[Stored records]
#####

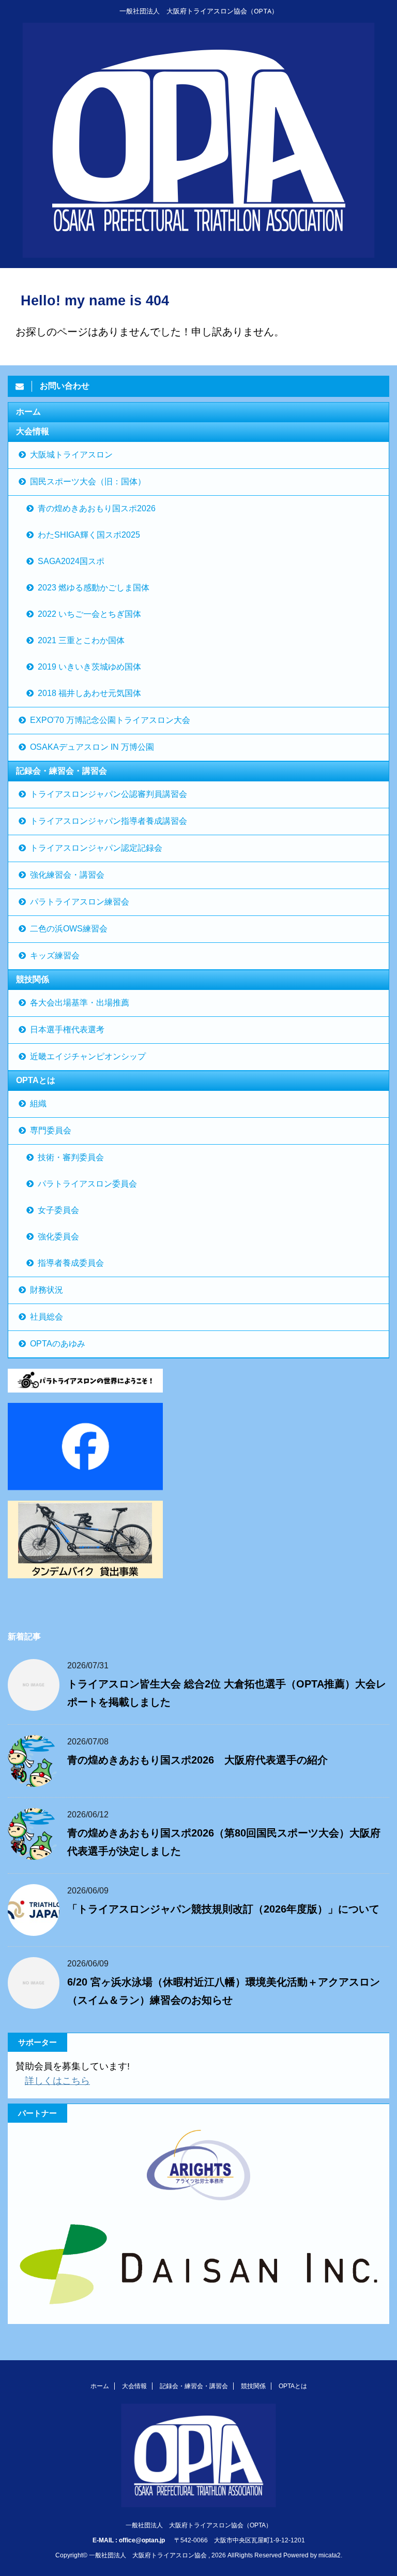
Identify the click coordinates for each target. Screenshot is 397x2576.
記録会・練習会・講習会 (61, 770)
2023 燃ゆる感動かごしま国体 (93, 587)
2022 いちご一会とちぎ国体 (89, 614)
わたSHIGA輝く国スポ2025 (89, 534)
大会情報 (32, 431)
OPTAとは (35, 1080)
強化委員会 (58, 1236)
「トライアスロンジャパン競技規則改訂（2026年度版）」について (223, 1909)
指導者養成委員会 (71, 1263)
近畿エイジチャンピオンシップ (88, 1056)
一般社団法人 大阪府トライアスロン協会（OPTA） (199, 2525)
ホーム (28, 411)
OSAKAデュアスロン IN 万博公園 (92, 747)
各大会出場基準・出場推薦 (79, 1002)
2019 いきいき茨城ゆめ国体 (89, 666)
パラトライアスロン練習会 (79, 901)
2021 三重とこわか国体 (81, 640)
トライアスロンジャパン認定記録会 (96, 847)
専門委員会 (50, 1130)
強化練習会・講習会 (67, 874)
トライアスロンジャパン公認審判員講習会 (108, 794)
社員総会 (46, 1316)
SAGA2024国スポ (71, 561)
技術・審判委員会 (71, 1157)
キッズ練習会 (55, 955)
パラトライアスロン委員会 (87, 1183)
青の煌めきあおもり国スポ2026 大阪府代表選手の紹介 (197, 1760)
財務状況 (46, 1289)
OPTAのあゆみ (57, 1343)
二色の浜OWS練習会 (69, 928)
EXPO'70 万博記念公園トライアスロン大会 (110, 720)
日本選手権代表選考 (67, 1029)
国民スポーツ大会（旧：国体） (88, 481)
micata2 (329, 2555)
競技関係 (32, 979)
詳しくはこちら (57, 2081)
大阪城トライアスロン (71, 454)
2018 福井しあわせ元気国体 (89, 693)
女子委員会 (58, 1210)
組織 (38, 1103)
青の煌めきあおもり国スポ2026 (97, 508)
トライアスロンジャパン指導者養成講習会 (108, 821)
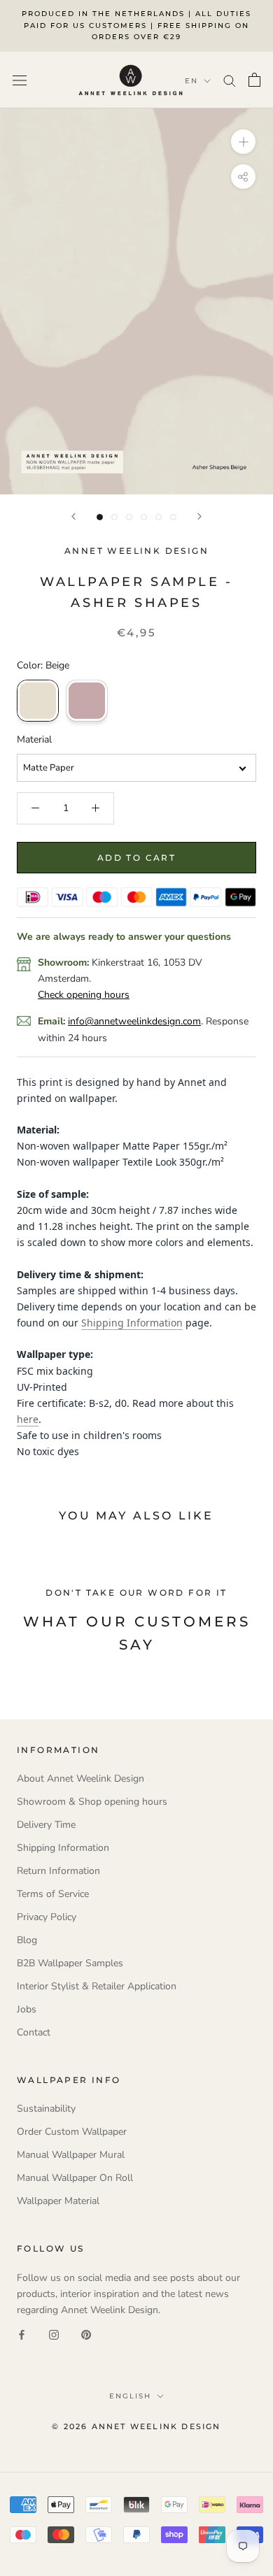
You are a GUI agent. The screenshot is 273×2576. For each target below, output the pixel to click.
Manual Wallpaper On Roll (75, 2177)
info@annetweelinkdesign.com (134, 1021)
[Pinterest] (86, 2334)
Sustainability (46, 2108)
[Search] (229, 80)
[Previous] (73, 516)
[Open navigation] (20, 80)
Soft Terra (87, 701)
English (130, 2395)
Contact (33, 2032)
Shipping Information (132, 1322)
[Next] (199, 516)
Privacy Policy (46, 1917)
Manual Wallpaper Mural (71, 2154)
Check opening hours (84, 994)
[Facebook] (22, 2334)
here (27, 1419)
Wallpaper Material (58, 2201)
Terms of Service (53, 1894)
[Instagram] (54, 2334)
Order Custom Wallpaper (72, 2131)
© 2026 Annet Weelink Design (136, 2426)
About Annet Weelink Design (80, 1778)
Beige (38, 701)
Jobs (26, 2009)
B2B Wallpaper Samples (70, 1963)
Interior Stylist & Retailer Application (96, 1986)
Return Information (58, 1870)
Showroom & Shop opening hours (92, 1801)
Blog (27, 1940)
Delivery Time (46, 1824)
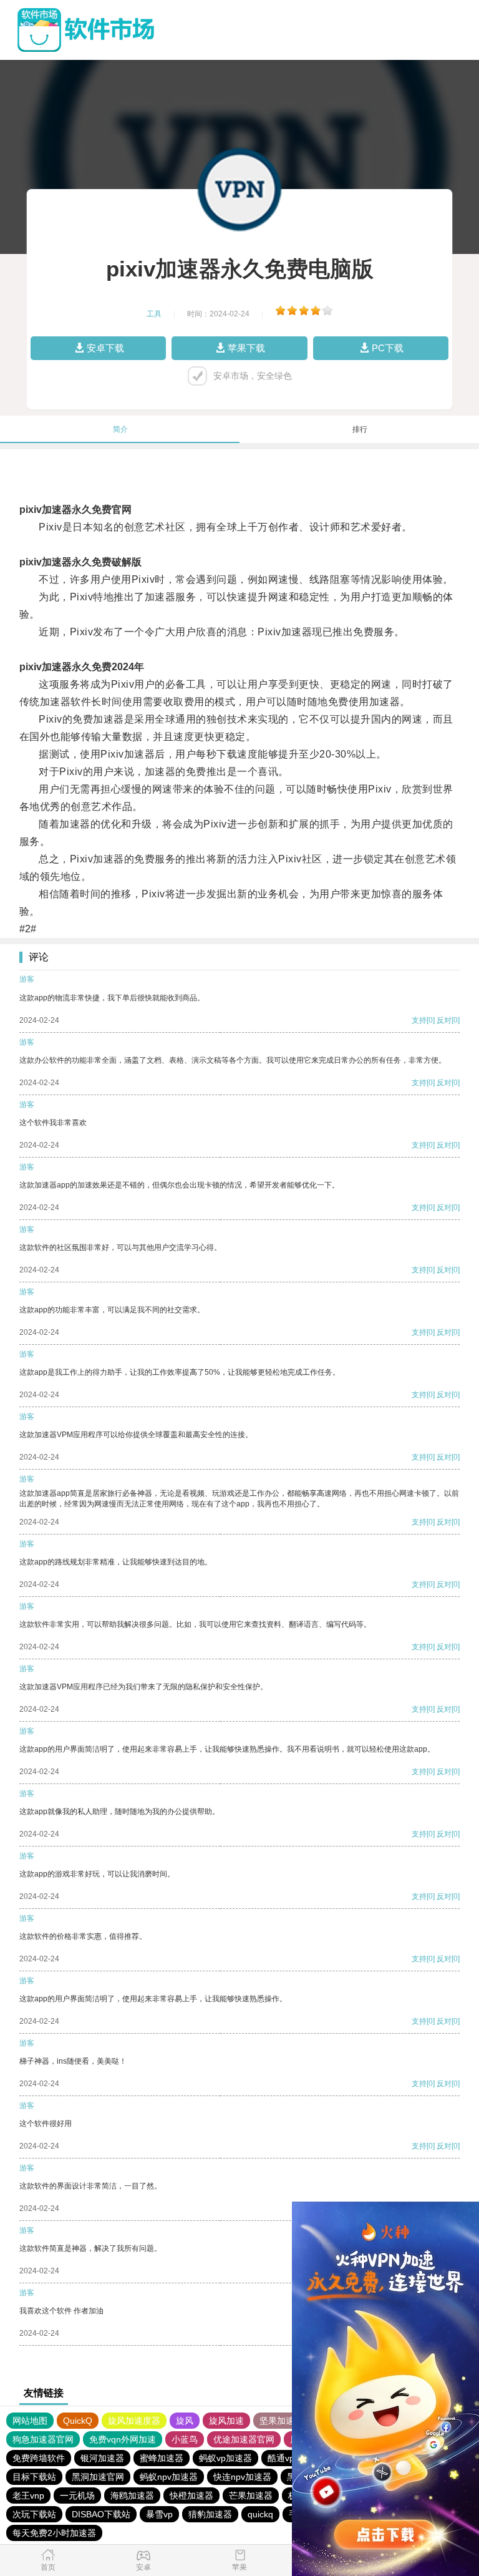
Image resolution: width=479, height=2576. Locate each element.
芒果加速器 (251, 2495)
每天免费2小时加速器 (54, 2533)
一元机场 (77, 2495)
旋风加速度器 (134, 2421)
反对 (444, 1020)
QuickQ (77, 2421)
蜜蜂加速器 (161, 2458)
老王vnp (28, 2495)
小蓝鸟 (185, 2439)
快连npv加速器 (242, 2477)
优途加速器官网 (243, 2439)
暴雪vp (159, 2514)
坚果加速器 (281, 2421)
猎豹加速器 (210, 2514)
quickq (260, 2514)
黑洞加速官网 (98, 2477)
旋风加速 (226, 2421)
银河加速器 (102, 2458)
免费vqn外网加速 (122, 2439)
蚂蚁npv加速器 (169, 2477)
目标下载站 (34, 2477)
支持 (419, 1020)
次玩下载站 (34, 2514)
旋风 (184, 2421)
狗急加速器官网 (43, 2439)
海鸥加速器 (132, 2495)
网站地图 (29, 2421)
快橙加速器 (191, 2495)
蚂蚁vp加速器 (225, 2458)
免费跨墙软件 (38, 2458)
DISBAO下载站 (101, 2514)
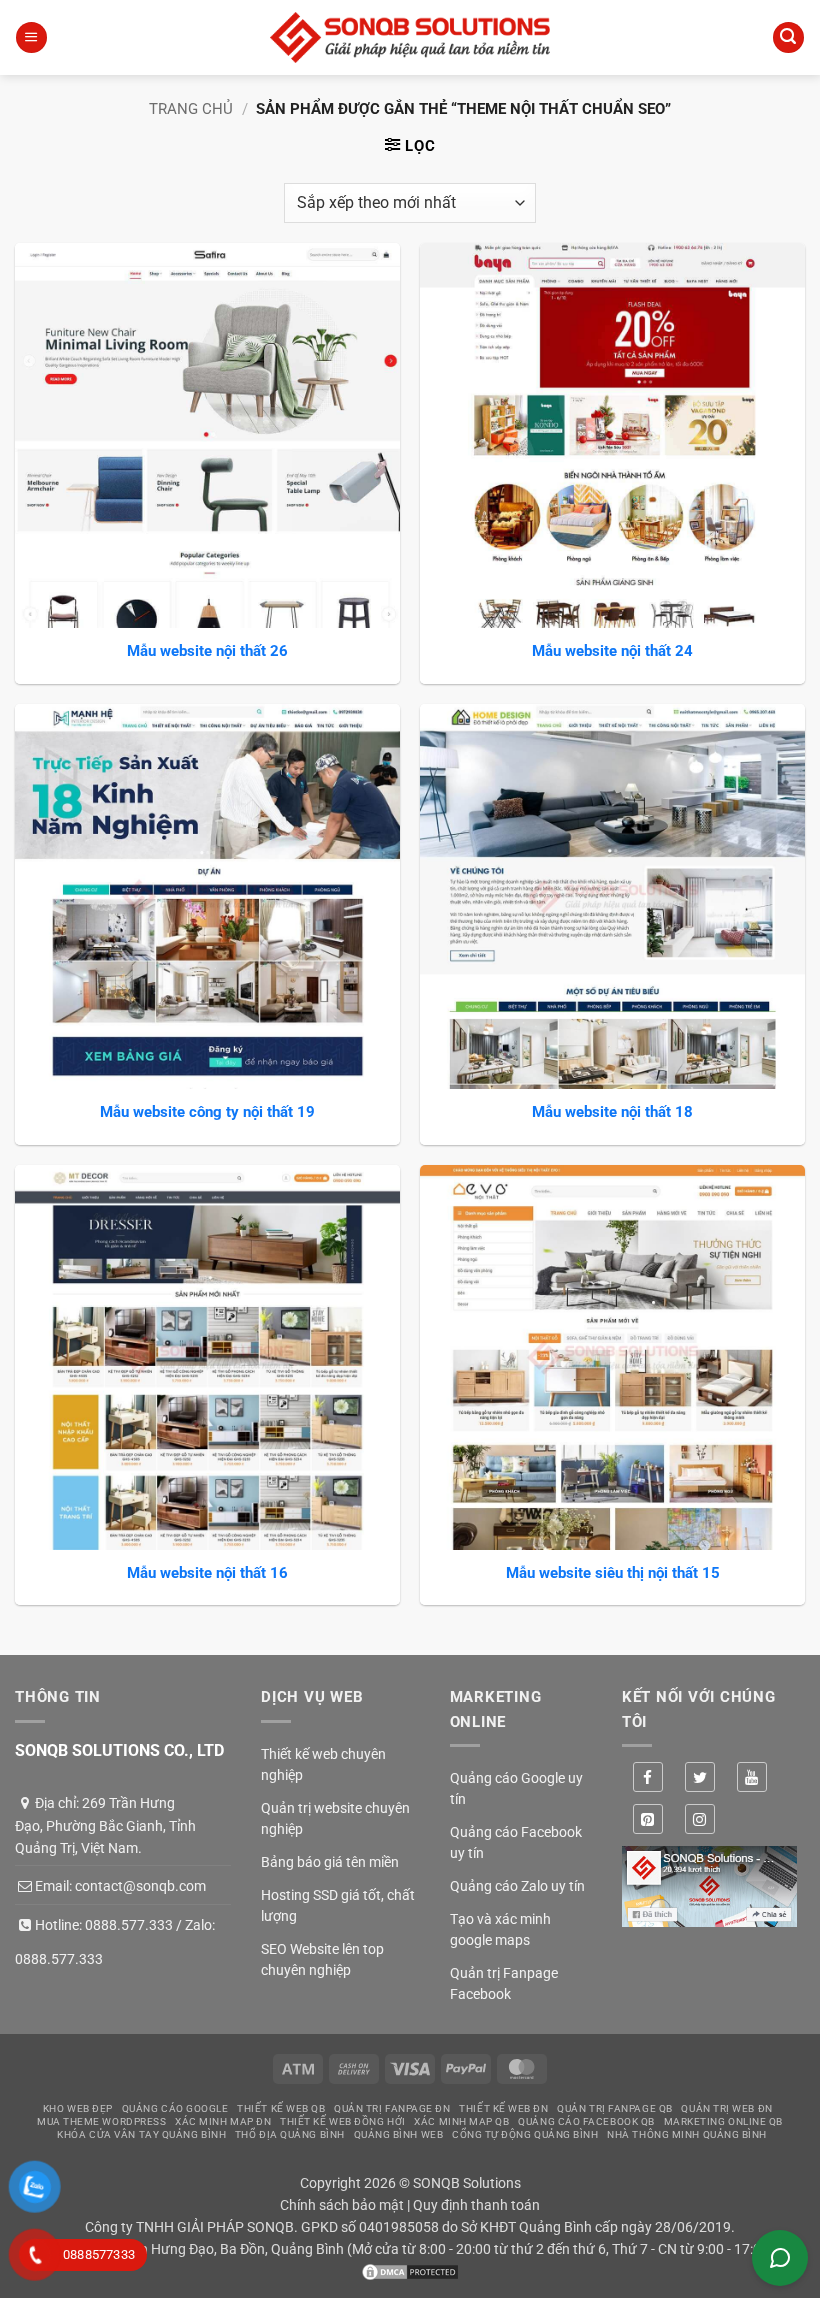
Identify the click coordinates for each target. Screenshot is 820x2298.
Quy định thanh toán (476, 2205)
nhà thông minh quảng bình (687, 2134)
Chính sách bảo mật (342, 2205)
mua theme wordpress (101, 2121)
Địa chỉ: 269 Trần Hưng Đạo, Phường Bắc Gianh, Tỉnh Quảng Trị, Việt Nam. (105, 1825)
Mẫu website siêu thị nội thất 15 (613, 1573)
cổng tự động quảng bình (525, 2134)
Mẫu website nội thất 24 (612, 651)
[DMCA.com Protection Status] (410, 2271)
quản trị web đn (726, 2108)
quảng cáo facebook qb (586, 2121)
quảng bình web (399, 2134)
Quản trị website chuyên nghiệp (335, 1818)
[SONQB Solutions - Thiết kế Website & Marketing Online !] (410, 37)
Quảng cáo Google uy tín (516, 1788)
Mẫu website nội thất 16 (207, 1573)
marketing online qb (723, 2121)
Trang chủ (191, 109)
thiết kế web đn (503, 2108)
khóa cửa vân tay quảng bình (141, 2134)
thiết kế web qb (281, 2108)
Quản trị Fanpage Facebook (504, 1983)
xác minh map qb (461, 2121)
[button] (31, 37)
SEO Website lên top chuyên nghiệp (322, 1959)
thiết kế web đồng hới (343, 2121)
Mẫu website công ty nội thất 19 (207, 1112)
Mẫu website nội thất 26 (207, 651)
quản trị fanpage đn (392, 2108)
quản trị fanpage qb (614, 2108)
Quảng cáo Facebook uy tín (516, 1842)
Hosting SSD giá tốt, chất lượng (338, 1905)
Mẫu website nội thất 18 (612, 1112)
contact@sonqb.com (140, 1886)
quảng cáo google (175, 2108)
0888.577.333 (129, 1925)
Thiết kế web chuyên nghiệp (323, 1764)
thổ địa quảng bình (290, 2134)
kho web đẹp (78, 2108)
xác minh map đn (223, 2121)
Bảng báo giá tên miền (330, 1862)
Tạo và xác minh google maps (500, 1929)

#####

## WORK TO BE COMPLETED
Please return the lines above that run from the line containing "Trang chủ (191, 109)" to the line containing "0888.577.333 (129, 1925)", inclusive, exactly and with no other lines.

## EXERCISE ANSWER
Trang chủ (191, 109)
thiết kế web đn (503, 2108)
khóa cửa vân tay quảng bình (141, 2134)
thiết kế web qb (281, 2108)
Quản trị Fanpage Facebook (504, 1983)
xác minh map qb (461, 2121)
[button] (31, 37)
SEO Website lên top chuyên nghiệp (322, 1959)
thiết kế web đồng hới (343, 2121)
Mẫu website công ty nội thất 19 (207, 1112)
Mẫu website nội thất 26 (207, 651)
quản trị fanpage đn (392, 2108)
quản trị fanpage qb (614, 2108)
Quảng cáo Facebook uy tín (516, 1842)
Hosting SSD giá tốt, chất lượng (338, 1905)
Mẫu website nội thất 18 (612, 1112)
contact@sonqb.com (140, 1886)
quảng cáo google (175, 2108)
0888.577.333 (129, 1925)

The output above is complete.